**ARTICLE:**

☆ ☆ ☆

Book Review: Clifton Taylor's Color & Light

The world of theatrical lighting is in the midst of an LED revolution. New fixtures are released every year, and our creative process as lighting designers must evolve based on the technology available. Lighting designer Clifton Taylor’s extraordinary new book Color & Light: Navigating Color Mixing in the Midst of an LED Revolution, A Handbook for Lighting Designers, has arrived to help guide us through this unique and ever-changing world of color.

In the professional and educational world of stage lighting, the subject of color is often considered to be an emotionally driven choice in the creative process and not easily described with words. Taylor acknowledges this personal response to color and provides important “recipes” of color theory and color practice that allow us to understand how and why the very presence and quality of light makes us feel this way.

Many essential topics are covered throughout the book, including a close look at why we use color in the first place, additive color mixing in a world of LEDs, TM-30, subtractive color mixing, color dominance, metamers, red shift, color paths, spectral colors, the recreation of color media with LED sources, and many others. Each chapter includes an interactive visual guide with stunning photographs, online videos, and illustrations that provide clear side-by-side examples for each topic.

☆ ☆ ☆

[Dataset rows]
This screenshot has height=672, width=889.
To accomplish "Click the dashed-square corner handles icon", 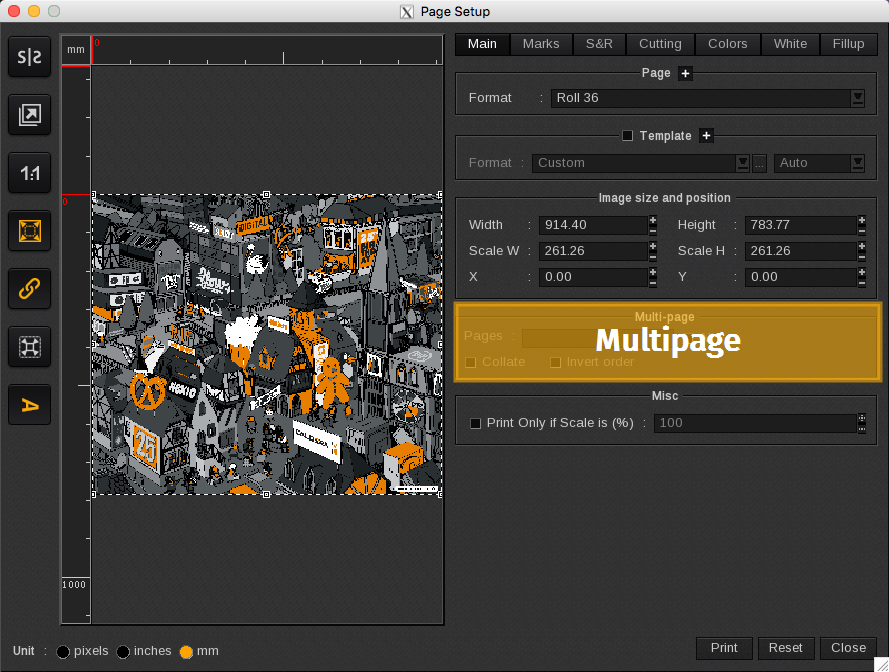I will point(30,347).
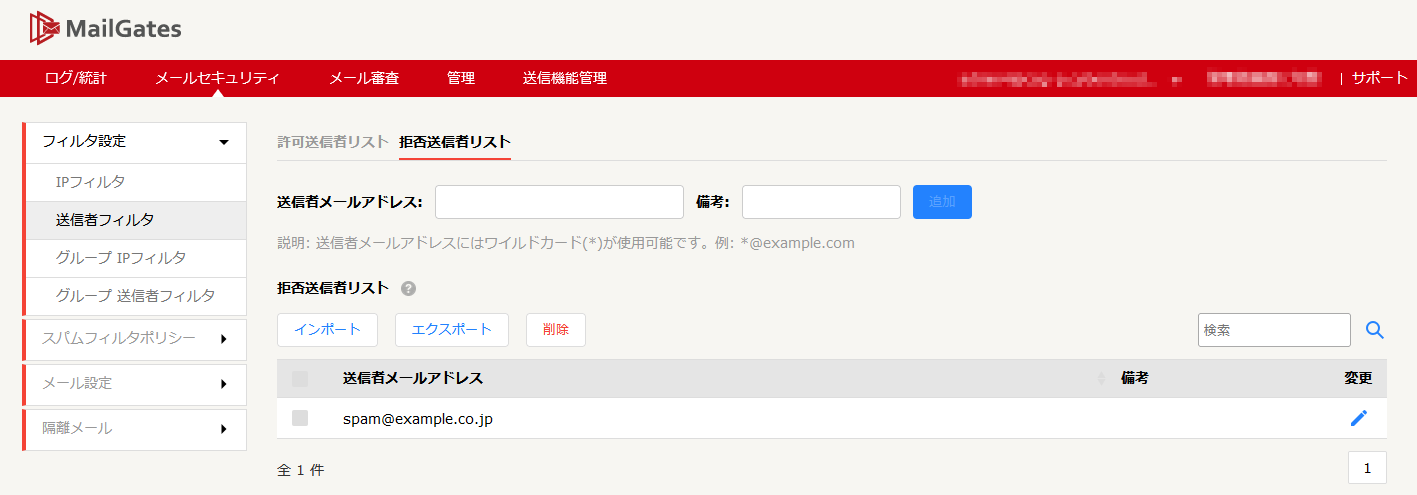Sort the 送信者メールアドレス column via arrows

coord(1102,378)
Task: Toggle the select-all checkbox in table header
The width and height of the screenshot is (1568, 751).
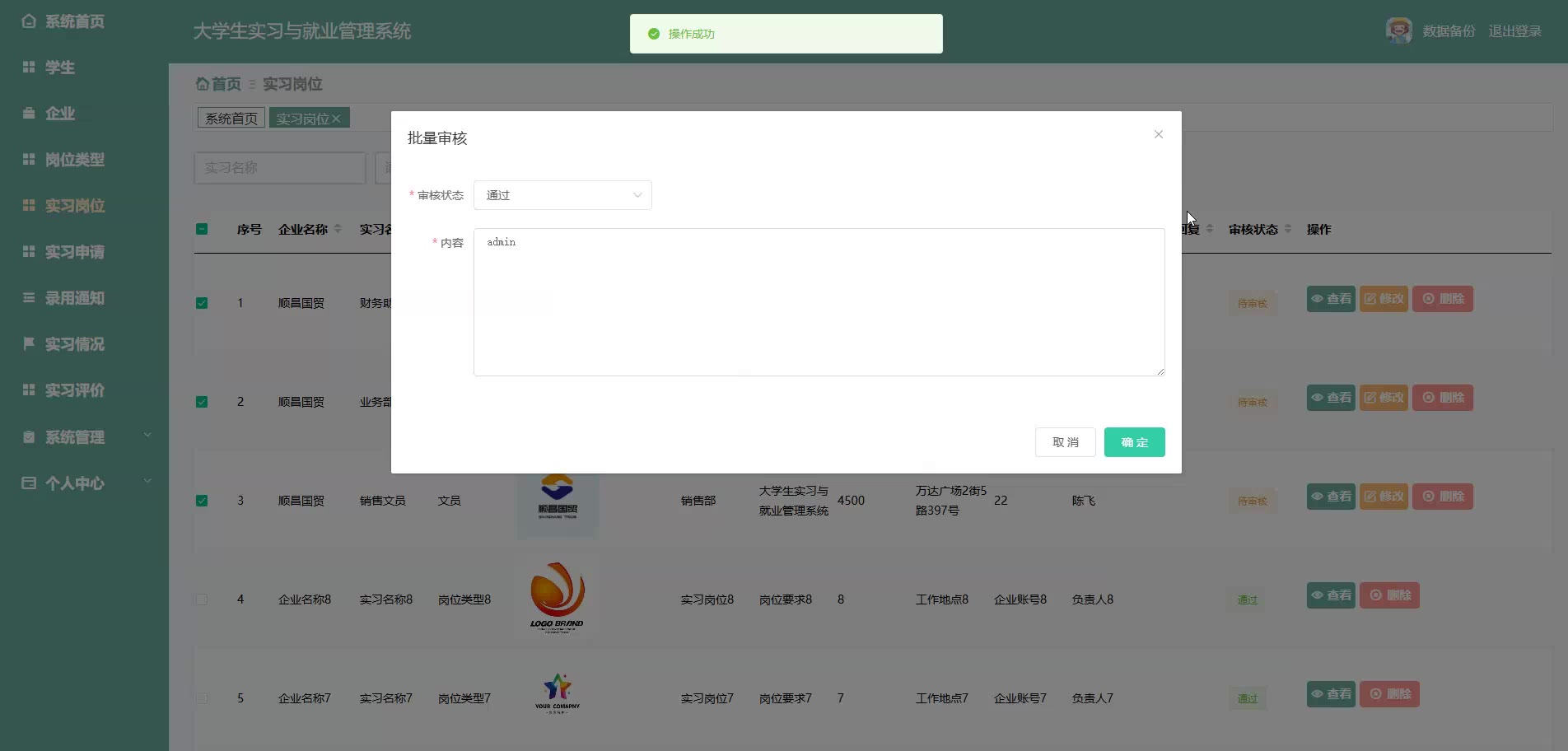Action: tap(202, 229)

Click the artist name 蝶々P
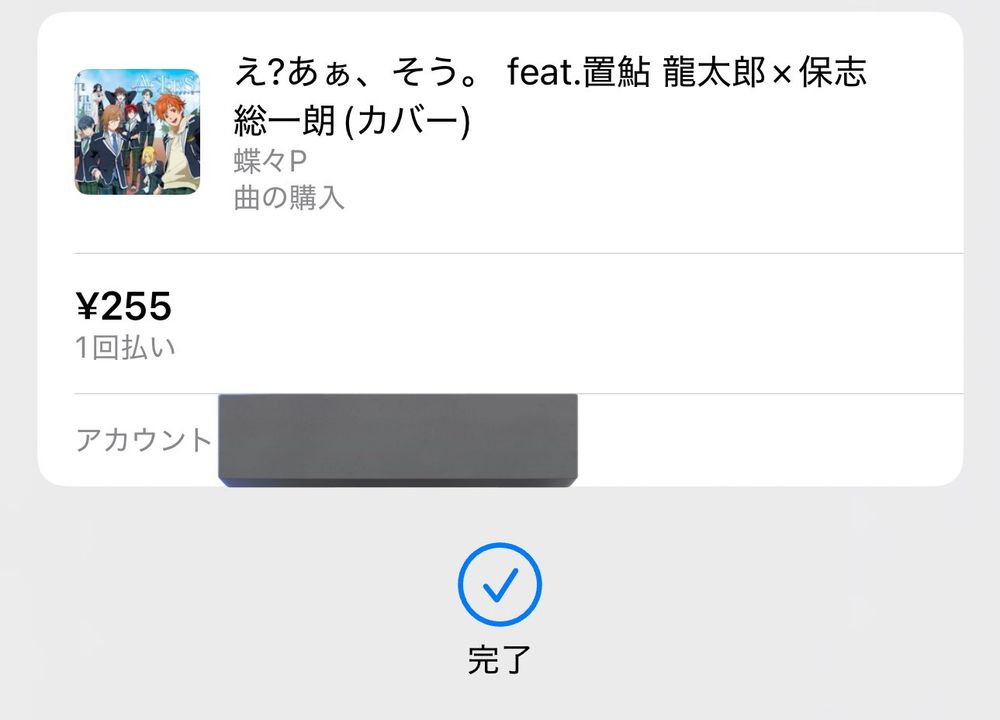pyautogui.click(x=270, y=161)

☆ ☆ ☆

**TASK LIST:**
a – According to the book review, what does each chapter of Color & Light include?
b – Go on with the review of Clifton Taylor's Color & Light, starting after its last sentence.

**RESPONSES TO THE TASKS:**
a – An interactive visual guide with photographs, online videos, and illustrations that give side-by-side examples for each topic.

b –
Lighting designer Clifton Taylor book Color & Light

“Illus. 4.2. Mixing primary blue and primary green light creates a secondary color: cyan light. A video of this mix may be streamed here. (Move the slider bar to see this mix occur. At what point do you perceive the color as not being blue anymore? Are there other nameable colors along the path from blue to cyan?) Video by Edouard Getaz.” Excerpt from Clifton Taylor's Color & Light. Photo by Edouard Getaz

In between chapters, Taylor has assigned the reader 17 practical lessons that can be used as personal projects for designers and visual artists or can be used as the basis of a new required course on color for any college or university design program. Taylor’s practical lessons cover a wide range of experiments both scientific and deeply creative. Lessons include “Exploring Color Space,” a simple but important lesson on the path of saturation in color mixing; “Variable White Perception in Light,” a lesson on white light that examines the importance of reference white within our own color palettes; and “Creating Depth with Color,” an exercise that uses saturation in addition to intensity to create depth with layers of color and illustrates the idea of dominant and recessive color spaces. The topics discussed in this book are not only essential to our understanding of color but also allow us to think critically about our entire design as a whole.

Of all the important information that this book provides, the most meaningful is why we should consider color in the first place. Taylor provides four immediate reasons: for storytelling; for style; in service of the visual world; and as a tool for spatial dimension. In the same way that visual artist Sol Lewitt has provided instructions to maintain his wall drawings, Clifton Taylor has encouraged us to create instructions of our own. What better way to find purpose in our own work and what better time than now.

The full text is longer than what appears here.